I really dig that the entire source tree is navigable and viewable via a familiar FS-like tree layout: http://cvsweb.openbsd.org/cgi-bin/cvsweb/#dirlist

And wish github provided navigation that was as easy and lightweight as this.


Seems to me that it should be renamed.


CVS versions files, not directories.. and it also doesn't support renames or moves, not without some repository hackery. The historic purpose of src/gnu/ is irrelevant now, it's just a common place for "Gigantic and Nasty, but Unavoidable" software.


So the more appropriate question is, why is someone still using CVS? In 2016? For a collaborative open source project?

I understand that a certain degree of conservatism in software can be beneficial, but given just how limited CVS is, it would be kinda like writing code in ed (now I hope no-one actually does that).

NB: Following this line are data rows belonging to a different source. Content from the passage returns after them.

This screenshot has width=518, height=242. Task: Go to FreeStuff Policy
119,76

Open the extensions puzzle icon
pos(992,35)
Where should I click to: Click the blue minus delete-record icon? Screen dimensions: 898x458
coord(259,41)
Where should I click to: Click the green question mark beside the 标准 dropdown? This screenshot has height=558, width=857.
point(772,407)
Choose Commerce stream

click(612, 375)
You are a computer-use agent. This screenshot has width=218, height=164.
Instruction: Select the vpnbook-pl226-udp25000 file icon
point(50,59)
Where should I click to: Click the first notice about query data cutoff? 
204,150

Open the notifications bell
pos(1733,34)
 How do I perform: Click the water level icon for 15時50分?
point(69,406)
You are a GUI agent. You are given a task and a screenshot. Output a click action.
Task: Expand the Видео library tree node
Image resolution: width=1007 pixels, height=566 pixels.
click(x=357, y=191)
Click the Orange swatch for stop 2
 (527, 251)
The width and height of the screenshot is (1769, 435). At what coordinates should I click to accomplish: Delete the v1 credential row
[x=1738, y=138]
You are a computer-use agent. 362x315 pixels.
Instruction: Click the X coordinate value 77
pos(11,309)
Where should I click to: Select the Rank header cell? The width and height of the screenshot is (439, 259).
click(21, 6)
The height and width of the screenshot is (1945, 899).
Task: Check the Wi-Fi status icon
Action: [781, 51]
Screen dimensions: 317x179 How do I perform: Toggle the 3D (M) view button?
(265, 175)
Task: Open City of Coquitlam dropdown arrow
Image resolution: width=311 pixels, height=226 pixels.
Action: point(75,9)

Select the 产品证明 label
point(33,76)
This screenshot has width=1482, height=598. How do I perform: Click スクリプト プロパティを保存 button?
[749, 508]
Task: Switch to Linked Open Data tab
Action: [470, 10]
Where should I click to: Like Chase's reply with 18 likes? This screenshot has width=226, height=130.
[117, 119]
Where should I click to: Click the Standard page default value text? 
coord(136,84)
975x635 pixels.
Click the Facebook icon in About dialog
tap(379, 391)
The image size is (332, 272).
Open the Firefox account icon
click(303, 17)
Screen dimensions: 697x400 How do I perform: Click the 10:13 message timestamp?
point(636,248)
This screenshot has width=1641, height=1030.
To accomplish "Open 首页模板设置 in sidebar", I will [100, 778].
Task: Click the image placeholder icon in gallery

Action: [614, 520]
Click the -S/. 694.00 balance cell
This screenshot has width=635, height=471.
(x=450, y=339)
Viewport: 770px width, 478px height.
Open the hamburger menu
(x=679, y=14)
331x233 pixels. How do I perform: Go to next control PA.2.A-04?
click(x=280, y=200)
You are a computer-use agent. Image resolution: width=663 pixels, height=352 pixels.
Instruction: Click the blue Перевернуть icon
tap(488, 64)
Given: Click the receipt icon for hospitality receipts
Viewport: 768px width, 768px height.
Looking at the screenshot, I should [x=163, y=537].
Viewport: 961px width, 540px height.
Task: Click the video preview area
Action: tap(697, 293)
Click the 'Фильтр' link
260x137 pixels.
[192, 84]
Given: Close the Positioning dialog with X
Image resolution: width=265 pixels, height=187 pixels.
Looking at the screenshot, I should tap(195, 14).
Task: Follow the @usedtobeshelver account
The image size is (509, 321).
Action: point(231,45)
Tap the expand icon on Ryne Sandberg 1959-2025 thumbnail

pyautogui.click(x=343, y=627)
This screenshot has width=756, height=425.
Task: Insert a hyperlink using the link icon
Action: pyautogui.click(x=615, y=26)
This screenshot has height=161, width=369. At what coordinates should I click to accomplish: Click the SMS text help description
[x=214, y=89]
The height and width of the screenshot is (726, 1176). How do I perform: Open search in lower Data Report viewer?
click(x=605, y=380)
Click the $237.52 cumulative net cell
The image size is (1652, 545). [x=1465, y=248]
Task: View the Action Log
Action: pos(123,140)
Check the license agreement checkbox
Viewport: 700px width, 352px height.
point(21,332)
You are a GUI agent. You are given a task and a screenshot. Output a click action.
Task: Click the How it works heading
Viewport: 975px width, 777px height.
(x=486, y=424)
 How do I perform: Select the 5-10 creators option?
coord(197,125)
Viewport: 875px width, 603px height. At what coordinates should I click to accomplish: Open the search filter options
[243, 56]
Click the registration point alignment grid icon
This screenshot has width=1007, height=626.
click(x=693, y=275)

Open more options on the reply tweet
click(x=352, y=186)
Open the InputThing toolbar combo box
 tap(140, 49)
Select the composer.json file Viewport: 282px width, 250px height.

No, the real question is why certain people on HN that likely won't even use OpenBSD let alone contribute to its source code are complaining about what VCS it's using, or what the directory structure of its source repository is like.


You seem to be making an awful lot of assumptions about someone you don't know.

I was actually picking a BSD to install on a laptop recently. OpenBSD got dropped off the list when I found out that they still use CVS for base system and ports (because, yes, I do intend to hack on those).

In any case, your basic premise is wrong. If you see someone riding a horse buggy on a freeway, it's not unreasonable to ask why they're doing that.


> If you see someone riding a horse buggy on a freeway, it's not unreasonable to ask why they're doing that.

Surely it must work for them I'd be thinking. If you use a tool that still works and has worked, changing for the sake of it seems unnecessary.


I thank you for your wise decision. The question gets old, but CVS fits their development style and release cycle fine. Yes it's ancient but the-known-evil (against the unknown-evil), and it's the whole CVS, AnonCVS, Patch, Mail, Build cycle that would need changing.


Because it works for the people who are doing the work. Many outsiders have suggested that they switch, but that advice never seems to take hold.


There are a lot of things that "work". If you need to edit files, "ed" works to edit files, for example. But if someone was using that outside of scripts today, I think it's not unreasonable to ask why.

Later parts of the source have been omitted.